Estimation of the total dry aboveground biomass in the tropical forests of Congo Basin using optical, LiDAR, and radar data

In this investigation, optical (SPOT-7 NAOMI), airborne LiDAR, and PolInSAR L-band data, along with forest inventories, were employed to develop models for estimating total dry aboveground biomass (AGB) over the tropical forests in the Congo Basin (Gabon) of Central Africa. Remote sensing-based variables like texture (from SPOT), median canopy height (from LiDAR), and backscattering coefficient along with canopy surface heights (from PolInSAR) were used to estimate the AGB. These variables were used individually (or combined) to develop the AGB models based on the multivariate adaptive regression splines (MARS) approach.
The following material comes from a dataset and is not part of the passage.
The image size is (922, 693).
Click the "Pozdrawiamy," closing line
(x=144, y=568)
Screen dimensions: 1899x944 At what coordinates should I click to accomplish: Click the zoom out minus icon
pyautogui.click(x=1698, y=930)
Validation indicated that in case of the single variable models, the LiDAR-based model yielded the lowest estimation root-mean-square error (RMSE = 28%). The error decreased further when the median canopy height was combined with the texture or with the radar variables (RMSE <25%). The texture derived from the Fourier transform textural ordination (FOTO) approach was more effective in improving the results as compared to the gray level co-occurrence matrices (GLCM) approach. Model validation indicated that the best performance in AGB estimation was achieved by combining optical, LiDAR, and radar data (R2 = 0.89 and RMSE = 24%).